— Start Recorded data —
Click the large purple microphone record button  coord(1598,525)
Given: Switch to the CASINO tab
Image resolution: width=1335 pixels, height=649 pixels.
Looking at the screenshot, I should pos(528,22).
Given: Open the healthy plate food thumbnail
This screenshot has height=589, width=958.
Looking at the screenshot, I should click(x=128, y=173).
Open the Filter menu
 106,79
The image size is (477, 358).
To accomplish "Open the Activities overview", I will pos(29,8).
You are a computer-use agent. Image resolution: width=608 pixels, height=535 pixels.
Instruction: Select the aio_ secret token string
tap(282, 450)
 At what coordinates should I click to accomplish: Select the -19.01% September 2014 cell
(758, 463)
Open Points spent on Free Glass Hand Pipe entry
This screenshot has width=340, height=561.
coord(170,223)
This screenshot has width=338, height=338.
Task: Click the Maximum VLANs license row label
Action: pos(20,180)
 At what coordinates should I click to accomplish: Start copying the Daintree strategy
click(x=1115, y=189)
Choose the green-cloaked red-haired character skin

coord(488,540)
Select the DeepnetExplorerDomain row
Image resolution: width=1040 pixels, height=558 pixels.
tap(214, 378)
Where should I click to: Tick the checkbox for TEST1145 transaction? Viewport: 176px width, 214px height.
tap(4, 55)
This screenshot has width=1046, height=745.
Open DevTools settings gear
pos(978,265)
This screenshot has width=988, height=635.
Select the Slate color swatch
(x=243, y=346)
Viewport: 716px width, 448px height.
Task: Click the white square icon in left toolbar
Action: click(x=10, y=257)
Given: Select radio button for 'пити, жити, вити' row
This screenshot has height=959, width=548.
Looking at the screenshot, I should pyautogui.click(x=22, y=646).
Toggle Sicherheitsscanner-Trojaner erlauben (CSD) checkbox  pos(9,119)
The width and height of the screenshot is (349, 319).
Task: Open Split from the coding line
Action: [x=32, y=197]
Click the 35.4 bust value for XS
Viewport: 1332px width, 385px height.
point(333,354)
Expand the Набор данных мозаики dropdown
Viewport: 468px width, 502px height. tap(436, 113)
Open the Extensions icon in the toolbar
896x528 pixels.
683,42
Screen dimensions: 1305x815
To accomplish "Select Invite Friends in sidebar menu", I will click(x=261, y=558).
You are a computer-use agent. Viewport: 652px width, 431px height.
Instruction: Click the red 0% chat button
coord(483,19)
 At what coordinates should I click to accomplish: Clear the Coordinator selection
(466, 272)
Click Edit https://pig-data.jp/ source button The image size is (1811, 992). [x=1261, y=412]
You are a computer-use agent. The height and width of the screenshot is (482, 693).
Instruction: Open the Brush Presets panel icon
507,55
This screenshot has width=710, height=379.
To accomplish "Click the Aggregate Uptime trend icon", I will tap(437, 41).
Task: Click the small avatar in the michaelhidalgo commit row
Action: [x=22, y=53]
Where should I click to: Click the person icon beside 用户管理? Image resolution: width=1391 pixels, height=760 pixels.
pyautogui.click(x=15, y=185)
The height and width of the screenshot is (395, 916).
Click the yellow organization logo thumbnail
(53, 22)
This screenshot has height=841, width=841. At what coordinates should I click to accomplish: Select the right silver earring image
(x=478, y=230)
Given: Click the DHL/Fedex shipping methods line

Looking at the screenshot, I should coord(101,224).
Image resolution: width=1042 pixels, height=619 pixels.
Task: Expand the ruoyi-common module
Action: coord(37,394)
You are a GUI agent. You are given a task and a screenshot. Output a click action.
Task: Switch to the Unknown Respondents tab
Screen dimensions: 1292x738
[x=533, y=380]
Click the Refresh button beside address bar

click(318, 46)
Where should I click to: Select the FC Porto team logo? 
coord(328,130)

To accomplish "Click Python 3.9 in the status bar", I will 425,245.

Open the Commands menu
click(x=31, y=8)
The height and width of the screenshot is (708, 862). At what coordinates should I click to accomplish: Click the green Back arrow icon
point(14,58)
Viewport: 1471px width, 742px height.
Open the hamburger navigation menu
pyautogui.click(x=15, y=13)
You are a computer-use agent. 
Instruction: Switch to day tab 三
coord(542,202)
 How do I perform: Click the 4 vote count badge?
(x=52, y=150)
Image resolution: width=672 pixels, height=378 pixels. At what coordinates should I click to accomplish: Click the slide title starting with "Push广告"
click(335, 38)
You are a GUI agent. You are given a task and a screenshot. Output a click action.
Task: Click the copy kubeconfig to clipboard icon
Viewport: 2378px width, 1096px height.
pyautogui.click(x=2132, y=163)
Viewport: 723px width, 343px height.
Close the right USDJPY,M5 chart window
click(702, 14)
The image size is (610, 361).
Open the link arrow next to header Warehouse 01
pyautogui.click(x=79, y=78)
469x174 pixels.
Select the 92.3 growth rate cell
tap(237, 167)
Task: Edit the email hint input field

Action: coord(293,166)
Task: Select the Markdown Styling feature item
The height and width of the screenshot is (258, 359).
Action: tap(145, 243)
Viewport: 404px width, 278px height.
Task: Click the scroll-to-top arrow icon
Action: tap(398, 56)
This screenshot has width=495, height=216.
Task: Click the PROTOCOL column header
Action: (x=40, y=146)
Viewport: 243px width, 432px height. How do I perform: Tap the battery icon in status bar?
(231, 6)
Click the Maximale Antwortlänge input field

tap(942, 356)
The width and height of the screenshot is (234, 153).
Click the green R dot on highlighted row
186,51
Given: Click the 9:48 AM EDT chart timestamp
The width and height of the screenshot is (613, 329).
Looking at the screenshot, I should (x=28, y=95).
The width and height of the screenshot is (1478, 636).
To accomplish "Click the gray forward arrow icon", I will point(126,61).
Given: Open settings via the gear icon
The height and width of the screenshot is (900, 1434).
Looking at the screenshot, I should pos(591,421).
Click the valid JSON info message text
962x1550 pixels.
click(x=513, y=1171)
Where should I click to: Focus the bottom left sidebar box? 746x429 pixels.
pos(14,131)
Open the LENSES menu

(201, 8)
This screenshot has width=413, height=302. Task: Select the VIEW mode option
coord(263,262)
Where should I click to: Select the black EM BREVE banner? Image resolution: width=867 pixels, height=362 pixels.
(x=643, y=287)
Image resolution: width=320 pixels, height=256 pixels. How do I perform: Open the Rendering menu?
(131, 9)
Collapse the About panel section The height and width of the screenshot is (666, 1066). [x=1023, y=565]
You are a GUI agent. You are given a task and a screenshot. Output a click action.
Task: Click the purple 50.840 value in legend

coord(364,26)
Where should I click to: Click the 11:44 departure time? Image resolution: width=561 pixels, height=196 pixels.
— End Recorded data —
**Short problem:** Count the lines in the data above that contain the string "This", with case taken into account. Reply with the number alone.

**Task result:** 10